Now, if you apply an alternating voltage of a given resonant frequency to the metal electrodes of the plastic, the phenomenon of resonance will appear, and the amplitude of the harmonic oscillations of the plate will increase very significantly. In this case, the resistance of the resonator will greatly decrease, that is, the process is similar to what occurs in a series oscillatory circuit. Due to the high quality factor of such an “oscillatory circuit,” the energy losses during its excitation at the resonant frequency are negligible.

On the equivalent circuit: C2 - static electrical capacity of the plates with holders, L - inductance, C1 - capacitance, R - resistance, reflecting the electromechanical properties of the installed quartz plate. If you remove the mounting elements, you will be left with a series LC circuit.

During installation on printed circuit board, the quartz resonator cannot be overheated, because its design is quite fragile, and overheating can lead to deformation of the electrodes and holder, which will certainly affect the operation of the resonator in the finished device. If you heat quartz to 5730°C, it will completely lose its piezoelectric properties, but, fortunately, it is impossible to heat the element with a soldering iron to such a temperature.

The designation of a quartz resonator in the diagram is similar to the designation of a capacitor with a rectangle between the plates (quartz plate), and with the inscription “ZQ” or “Z”.

Often the cause of damage to a quartz resonator is a fall or strong impact of the device in which it is installed, and then it is necessary to replace the resonator with a new one with the same resonant frequency. Such damage is typical for small-sized devices that are easy to drop. However, according to statistics, such damage to quartz resonators is extremely rare, and more often the malfunction of the device is caused by another reason.

To check the quartz resonator for serviceability, you can assemble a small probe that will help not only make sure the resonator is working, but also see its resonant frequency. The probe circuit is a typical single-transistor crystal oscillator circuit.

Having turned on the resonator between the base and minus (you can use it through a protective capacitor in case of a short circuit in the resonator), all that remains is to measure the resonant frequency with a frequency meter. This scheme is also suitable for preset oscillatory circuits.
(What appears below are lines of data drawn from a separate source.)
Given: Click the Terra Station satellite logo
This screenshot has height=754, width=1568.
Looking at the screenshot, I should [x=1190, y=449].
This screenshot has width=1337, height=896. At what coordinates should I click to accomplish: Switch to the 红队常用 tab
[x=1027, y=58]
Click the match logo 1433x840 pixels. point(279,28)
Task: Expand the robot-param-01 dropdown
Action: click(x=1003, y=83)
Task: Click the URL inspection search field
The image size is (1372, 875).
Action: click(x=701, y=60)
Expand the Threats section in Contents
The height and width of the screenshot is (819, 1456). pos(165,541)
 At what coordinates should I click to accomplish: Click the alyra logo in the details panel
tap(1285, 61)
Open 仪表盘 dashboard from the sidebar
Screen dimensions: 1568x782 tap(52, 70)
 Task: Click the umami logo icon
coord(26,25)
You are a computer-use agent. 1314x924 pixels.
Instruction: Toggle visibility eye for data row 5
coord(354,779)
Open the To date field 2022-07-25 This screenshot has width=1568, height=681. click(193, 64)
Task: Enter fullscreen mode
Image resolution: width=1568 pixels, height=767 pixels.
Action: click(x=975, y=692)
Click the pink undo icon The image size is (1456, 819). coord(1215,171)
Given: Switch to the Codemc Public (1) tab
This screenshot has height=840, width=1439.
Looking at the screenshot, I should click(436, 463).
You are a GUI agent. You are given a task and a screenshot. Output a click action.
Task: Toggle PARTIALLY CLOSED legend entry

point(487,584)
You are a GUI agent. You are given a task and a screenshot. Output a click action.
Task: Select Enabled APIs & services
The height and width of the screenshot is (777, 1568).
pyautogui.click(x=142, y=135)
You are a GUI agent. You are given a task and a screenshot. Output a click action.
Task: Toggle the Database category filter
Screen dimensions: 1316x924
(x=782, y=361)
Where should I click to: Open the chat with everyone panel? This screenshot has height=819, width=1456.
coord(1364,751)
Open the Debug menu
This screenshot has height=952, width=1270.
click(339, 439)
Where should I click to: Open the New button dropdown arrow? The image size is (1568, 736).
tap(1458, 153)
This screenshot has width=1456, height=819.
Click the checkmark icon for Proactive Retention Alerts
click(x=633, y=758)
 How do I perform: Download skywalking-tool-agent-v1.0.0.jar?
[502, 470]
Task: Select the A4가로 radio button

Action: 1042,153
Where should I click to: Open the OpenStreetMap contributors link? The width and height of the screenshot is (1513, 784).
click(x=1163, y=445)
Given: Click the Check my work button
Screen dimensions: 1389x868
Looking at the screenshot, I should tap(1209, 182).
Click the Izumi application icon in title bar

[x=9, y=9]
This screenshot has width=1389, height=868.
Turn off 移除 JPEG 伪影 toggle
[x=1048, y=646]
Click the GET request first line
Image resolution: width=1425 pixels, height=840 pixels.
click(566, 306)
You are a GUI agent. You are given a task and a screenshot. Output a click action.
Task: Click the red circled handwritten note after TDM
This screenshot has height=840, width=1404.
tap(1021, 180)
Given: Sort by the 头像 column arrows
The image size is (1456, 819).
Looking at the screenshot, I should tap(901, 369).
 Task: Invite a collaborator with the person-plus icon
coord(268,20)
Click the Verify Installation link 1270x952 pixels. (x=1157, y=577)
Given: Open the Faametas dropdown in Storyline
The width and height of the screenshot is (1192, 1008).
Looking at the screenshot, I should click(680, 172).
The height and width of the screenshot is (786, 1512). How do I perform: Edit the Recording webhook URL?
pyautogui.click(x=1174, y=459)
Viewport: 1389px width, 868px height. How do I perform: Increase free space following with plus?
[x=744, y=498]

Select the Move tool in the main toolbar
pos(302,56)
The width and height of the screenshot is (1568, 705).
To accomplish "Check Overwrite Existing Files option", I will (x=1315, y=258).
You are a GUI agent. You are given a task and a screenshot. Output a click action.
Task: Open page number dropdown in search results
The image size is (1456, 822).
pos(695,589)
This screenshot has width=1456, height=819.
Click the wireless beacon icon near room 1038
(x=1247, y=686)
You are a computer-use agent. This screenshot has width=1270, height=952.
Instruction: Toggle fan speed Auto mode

When the circuit is turned on, a working resonator will contribute to the generation of oscillations, and an alternating voltage can be observed at the emitter of the transistor, the frequency of which will correspond to the main resonant frequency of the quartz resonator being tested.

By connecting a frequency meter to the probe output, the user can observe this resonant frequency. If the frequency is stable, if slight heating of the resonator with a soldering iron does not lead to a strong frequency drift, then the resonator is working. If there is no generation, or the frequency floats or turns out to be completely different than it should be for the component under test, then the resonator is faulty and should be replaced.

This probe is also convenient for pre-tuning oscillatory circuits; in this case, capacitor C1 is required, although when checking resonators it can be excluded from the circuit. The circuit is simply connected in place of the resonator, and the circuit begins to generate oscillations in the same way.

A probe assembled according to the above circuit works remarkably well at frequencies from 15 to 20 MHz. For other ranges, you can always look for circuit diagrams on the Internet, fortunately there are many of them, both on discrete components and on a microcircuit.